Need to run favorite stats package :)


For humans, about 15 kbp telomere can be reduced to 50% in about 107 years at the rate of about 70 bp per year. That number goes well with the max life spans we observe in humans.


The life span of a species can mean at least two things. The lifespan of individuals that belong to the species or how long the entire species can survive without mutating. I believe extinction, species lifespan and the theory of recapitulation (ontogeny recapitulates phylogeny) are intertwined https://en.wikipedia.org/wiki/Recapitulation_theory


I had read somewhere that telomere length reduces each time a cell divides. Assuming that, telomere shortening rate is directly indicative of the number of times cells have gone through division. Could that not mean that telomere shortening rate is just estimating cell division rates and the latter relate to life span for an entirely different reason? Is this or some other study show that shortening rate is a better predictor of life span than cell division rate?


Telomeres eventually end, and that's the difference.


It would help if you can explain more.

If telomere's ending were of significance, then their lengths would be a good predictor of life span. The OP is saying that it's not the length but the shorting rate that counts.


The length too. We've known that for a while. The rate is this new discovery (though not really, we've known it since 2018).

2017: https://www.ncbi.nlm.nih.gov/pmc/articles/PMC5425118/

2012: https://www.ncbi.nlm.nih.gov/pmc/articles/PMC3277142/


How do we slow our personal telomere shortening rate?

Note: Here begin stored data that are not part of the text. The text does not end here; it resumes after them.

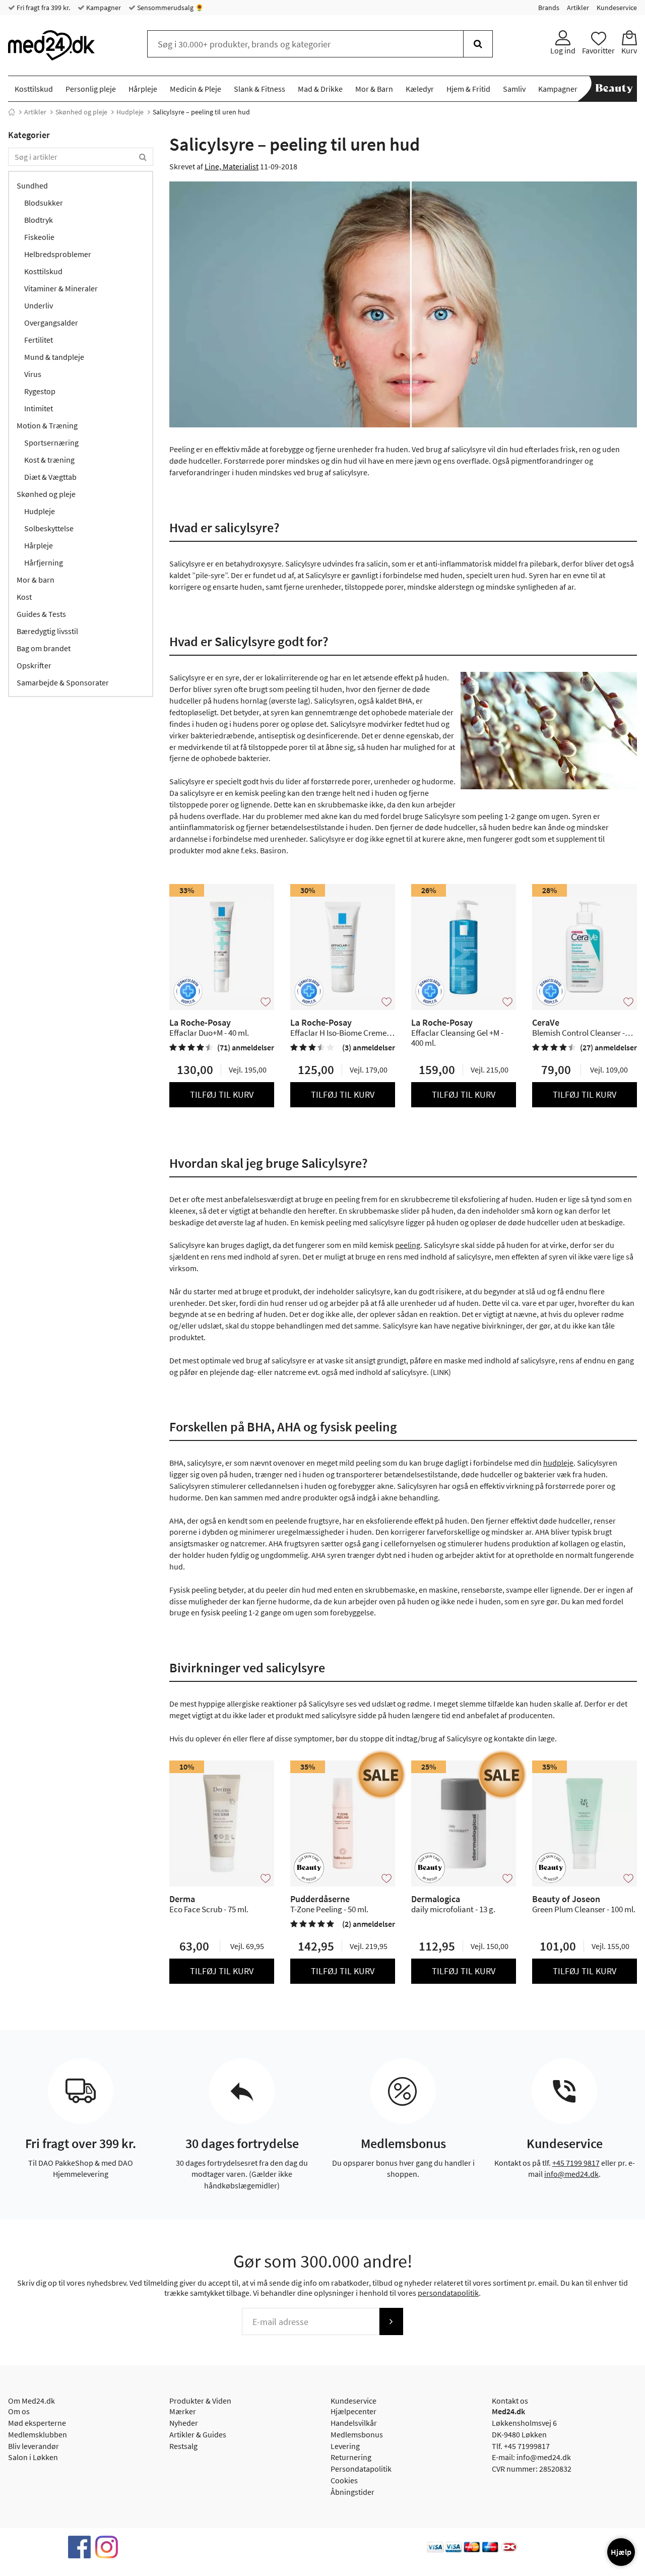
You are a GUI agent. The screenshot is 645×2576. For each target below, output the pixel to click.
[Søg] (478, 43)
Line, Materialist (232, 166)
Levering (345, 2446)
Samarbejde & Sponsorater (63, 682)
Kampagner (103, 7)
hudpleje (558, 1463)
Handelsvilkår (354, 2423)
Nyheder (183, 2423)
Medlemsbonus (357, 2434)
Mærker (182, 2411)
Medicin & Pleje (195, 89)
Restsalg (183, 2446)
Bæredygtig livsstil (47, 631)
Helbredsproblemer (57, 254)
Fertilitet (38, 340)
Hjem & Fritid (468, 89)
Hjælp (621, 2552)
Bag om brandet (44, 648)
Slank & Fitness (259, 89)
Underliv (38, 305)
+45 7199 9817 (576, 2163)
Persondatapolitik (361, 2469)
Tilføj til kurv (221, 1094)
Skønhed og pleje (81, 111)
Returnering (351, 2457)
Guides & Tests (41, 614)
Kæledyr (420, 89)
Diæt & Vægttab (50, 477)
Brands (548, 7)
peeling (407, 1245)
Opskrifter (34, 665)
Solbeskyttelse (49, 528)
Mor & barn (35, 580)
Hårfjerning (43, 562)
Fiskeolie (39, 237)
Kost (24, 597)
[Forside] (11, 111)
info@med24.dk (571, 2174)
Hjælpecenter (353, 2411)
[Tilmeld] (391, 2321)
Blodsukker (43, 203)
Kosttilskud (34, 89)
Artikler (578, 7)
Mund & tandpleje (54, 357)
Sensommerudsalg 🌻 (170, 7)
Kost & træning (49, 460)
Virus (32, 374)
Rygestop (39, 391)
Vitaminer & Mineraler (61, 288)
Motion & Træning (47, 425)
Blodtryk (38, 220)
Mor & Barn (374, 89)
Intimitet (38, 408)
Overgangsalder (51, 323)
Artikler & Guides (197, 2434)
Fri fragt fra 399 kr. (42, 7)
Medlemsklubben (37, 2434)
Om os (19, 2411)
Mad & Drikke (320, 89)
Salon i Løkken (33, 2457)
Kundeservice (617, 7)
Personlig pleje (91, 89)
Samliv (514, 89)
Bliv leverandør (33, 2446)
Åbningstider (352, 2492)
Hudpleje (130, 111)
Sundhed (32, 185)
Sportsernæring (51, 442)
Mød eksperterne (37, 2423)
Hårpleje (142, 89)
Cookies (344, 2480)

Other than being born with the right genes? Moderate exercise, like 30 min. of cardio 3 times a week, may help increase telomere length just as much as marathon running. Omega 3 and most things associated with a good diet also correlate with longer telomeres. A study showed that processed meat (like bologna with nitrate) has a negative effect on telomeres. Go figure.

There is a very strong negative association between chronic stress and telomeres. The worse the stress is and the longer the episode, the more your telomeres are impaired. If a woman is chronically stressed or had low emotional support in childhood, her kids may get shorter telomeres in utero. Social isolation also seems to be terrible for telomere length.

Disclaimer: Telomeres are a relatively new area of interest. Studies showing the above haven’t been replicated enough to be comfortably stated as fact. Of course, telling correlation from causation is difficult.


You can actually increase your telomeres? Is there a way to get them measured accurately?


Yes there are several companies that do this. TeloYears is one. They use a blood sample to index your telomere length (actual length) against other people your age (expected length). One of the outputs is a percentile rank for cellular age. While this can be useful information, there are a couple issues. One is that you can’t reliably predict expected lifespan simply using telomere length. The other is that it is over $100. You already know if you’re healthy and have good genes. I guess it could be used for benchmarking to see whether your telomeres are on the right track.


Meditation.


Teloyears.com. I got my telomere length measured and found it quite interesting and useful.